§ DESCRIPTION OF THE TASK
Reproduce all entries precisely as they are written.

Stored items

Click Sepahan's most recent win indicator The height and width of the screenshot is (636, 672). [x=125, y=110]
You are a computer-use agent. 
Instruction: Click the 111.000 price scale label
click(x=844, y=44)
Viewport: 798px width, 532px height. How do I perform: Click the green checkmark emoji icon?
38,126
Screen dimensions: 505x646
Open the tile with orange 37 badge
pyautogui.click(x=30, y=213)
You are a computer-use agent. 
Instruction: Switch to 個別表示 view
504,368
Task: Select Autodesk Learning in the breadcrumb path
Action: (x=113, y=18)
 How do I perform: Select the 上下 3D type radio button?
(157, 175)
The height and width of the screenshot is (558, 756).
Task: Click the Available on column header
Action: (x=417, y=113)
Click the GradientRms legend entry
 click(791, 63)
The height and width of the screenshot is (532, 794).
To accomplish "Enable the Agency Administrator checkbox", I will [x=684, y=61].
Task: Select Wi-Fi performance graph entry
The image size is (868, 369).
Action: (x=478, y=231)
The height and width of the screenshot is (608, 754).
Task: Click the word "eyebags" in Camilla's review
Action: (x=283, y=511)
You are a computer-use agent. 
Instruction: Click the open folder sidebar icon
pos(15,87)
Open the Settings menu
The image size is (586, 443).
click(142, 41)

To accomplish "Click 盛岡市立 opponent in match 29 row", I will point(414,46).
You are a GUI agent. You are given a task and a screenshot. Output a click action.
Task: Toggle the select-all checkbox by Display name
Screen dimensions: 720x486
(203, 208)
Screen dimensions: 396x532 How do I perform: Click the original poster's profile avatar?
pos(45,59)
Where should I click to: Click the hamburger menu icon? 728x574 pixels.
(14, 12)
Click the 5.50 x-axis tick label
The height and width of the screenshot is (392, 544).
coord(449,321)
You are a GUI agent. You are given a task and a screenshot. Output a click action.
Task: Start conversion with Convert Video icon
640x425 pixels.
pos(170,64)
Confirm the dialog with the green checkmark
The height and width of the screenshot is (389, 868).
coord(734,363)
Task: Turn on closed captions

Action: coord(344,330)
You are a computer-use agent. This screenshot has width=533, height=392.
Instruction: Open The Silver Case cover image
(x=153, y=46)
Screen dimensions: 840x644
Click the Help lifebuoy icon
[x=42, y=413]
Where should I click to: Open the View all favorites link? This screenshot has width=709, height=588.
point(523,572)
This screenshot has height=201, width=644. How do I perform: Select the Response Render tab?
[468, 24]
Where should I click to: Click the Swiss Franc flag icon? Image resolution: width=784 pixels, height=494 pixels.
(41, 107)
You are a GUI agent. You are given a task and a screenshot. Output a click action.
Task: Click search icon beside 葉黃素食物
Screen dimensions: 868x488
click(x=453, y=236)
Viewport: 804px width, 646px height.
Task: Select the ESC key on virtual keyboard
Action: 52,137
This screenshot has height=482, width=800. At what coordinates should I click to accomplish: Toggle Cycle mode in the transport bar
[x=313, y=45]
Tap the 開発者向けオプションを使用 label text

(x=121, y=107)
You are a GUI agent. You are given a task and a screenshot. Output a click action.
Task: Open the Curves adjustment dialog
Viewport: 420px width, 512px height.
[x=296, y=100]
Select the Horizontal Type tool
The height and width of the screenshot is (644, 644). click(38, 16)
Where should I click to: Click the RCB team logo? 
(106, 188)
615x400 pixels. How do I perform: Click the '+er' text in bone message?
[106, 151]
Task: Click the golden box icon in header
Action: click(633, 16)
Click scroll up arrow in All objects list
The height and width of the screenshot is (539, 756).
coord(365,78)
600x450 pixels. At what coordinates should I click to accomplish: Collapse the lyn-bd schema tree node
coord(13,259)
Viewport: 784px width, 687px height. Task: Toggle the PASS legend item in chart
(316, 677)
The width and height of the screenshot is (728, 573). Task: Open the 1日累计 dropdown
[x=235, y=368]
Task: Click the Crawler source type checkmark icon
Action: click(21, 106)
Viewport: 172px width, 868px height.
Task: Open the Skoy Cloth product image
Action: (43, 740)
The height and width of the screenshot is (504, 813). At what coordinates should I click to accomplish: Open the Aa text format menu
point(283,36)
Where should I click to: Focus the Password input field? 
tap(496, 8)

§ REPLY
Click Sepahan's most recent win indicator The height and width of the screenshot is (636, 672). [x=125, y=110]
You are a computer-use agent. 
Instruction: Click the 111.000 price scale label
click(x=844, y=44)
Viewport: 798px width, 532px height. How do I perform: Click the green checkmark emoji icon?
38,126
Screen dimensions: 505x646
Open the tile with orange 37 badge
pyautogui.click(x=30, y=213)
You are a computer-use agent. 
Instruction: Switch to 個別表示 view
504,368
Task: Select Autodesk Learning in the breadcrumb path
Action: (x=113, y=18)
 How do I perform: Select the 上下 3D type radio button?
(157, 175)
The height and width of the screenshot is (558, 756).
Task: Click the Available on column header
Action: (x=417, y=113)
Click the GradientRms legend entry
 click(791, 63)
The height and width of the screenshot is (532, 794).
To accomplish "Enable the Agency Administrator checkbox", I will [x=684, y=61].
Task: Select Wi-Fi performance graph entry
The image size is (868, 369).
Action: (x=478, y=231)
The height and width of the screenshot is (608, 754).
Task: Click the word "eyebags" in Camilla's review
Action: (x=283, y=511)
You are a computer-use agent. 
Instruction: Click the open folder sidebar icon
pos(15,87)
Open the Settings menu
The image size is (586, 443).
click(142, 41)

To accomplish "Click 盛岡市立 opponent in match 29 row", I will point(414,46).
You are a GUI agent. You are given a task and a screenshot. Output a click action.
Task: Toggle the select-all checkbox by Display name
Screen dimensions: 720x486
(203, 208)
Screen dimensions: 396x532 How do I perform: Click the original poster's profile avatar?
pos(45,59)
Where should I click to: Click the hamburger menu icon? 728x574 pixels.
(14, 12)
Click the 5.50 x-axis tick label
The height and width of the screenshot is (392, 544).
coord(449,321)
You are a GUI agent. You are given a task and a screenshot. Output a click action.
Task: Start conversion with Convert Video icon
640x425 pixels.
pos(170,64)
Confirm the dialog with the green checkmark
The height and width of the screenshot is (389, 868).
coord(734,363)
Task: Turn on closed captions

Action: coord(344,330)
You are a computer-use agent. This screenshot has width=533, height=392.
Instruction: Open The Silver Case cover image
(x=153, y=46)
Screen dimensions: 840x644
Click the Help lifebuoy icon
[x=42, y=413]
Where should I click to: Open the View all favorites link? This screenshot has width=709, height=588.
point(523,572)
This screenshot has height=201, width=644. How do I perform: Select the Response Render tab?
[468, 24]
Where should I click to: Click the Swiss Franc flag icon? Image resolution: width=784 pixels, height=494 pixels.
(41, 107)
You are a GUI agent. You are given a task and a screenshot. Output a click action.
Task: Click search icon beside 葉黃素食物
Screen dimensions: 868x488
click(x=453, y=236)
Viewport: 804px width, 646px height.
Task: Select the ESC key on virtual keyboard
Action: 52,137
This screenshot has height=482, width=800. At what coordinates should I click to accomplish: Toggle Cycle mode in the transport bar
[x=313, y=45]
Tap the 開発者向けオプションを使用 label text

(x=121, y=107)
You are a GUI agent. You are given a task and a screenshot. Output a click action.
Task: Open the Curves adjustment dialog
Viewport: 420px width, 512px height.
[x=296, y=100]
Select the Horizontal Type tool
The height and width of the screenshot is (644, 644). click(38, 16)
Where should I click to: Click the RCB team logo? 
(106, 188)
615x400 pixels. How do I perform: Click the '+er' text in bone message?
[106, 151]
Task: Click the golden box icon in header
Action: click(633, 16)
Click scroll up arrow in All objects list
The height and width of the screenshot is (539, 756).
coord(365,78)
600x450 pixels. At what coordinates should I click to accomplish: Collapse the lyn-bd schema tree node
coord(13,259)
Viewport: 784px width, 687px height. Task: Toggle the PASS legend item in chart
(316, 677)
The width and height of the screenshot is (728, 573). Task: Open the 1日累计 dropdown
[x=235, y=368]
Task: Click the Crawler source type checkmark icon
Action: click(21, 106)
Viewport: 172px width, 868px height.
Task: Open the Skoy Cloth product image
Action: (43, 740)
The height and width of the screenshot is (504, 813). At what coordinates should I click to accomplish: Open the Aa text format menu
point(283,36)
Where should I click to: Focus the Password input field? 
tap(496, 8)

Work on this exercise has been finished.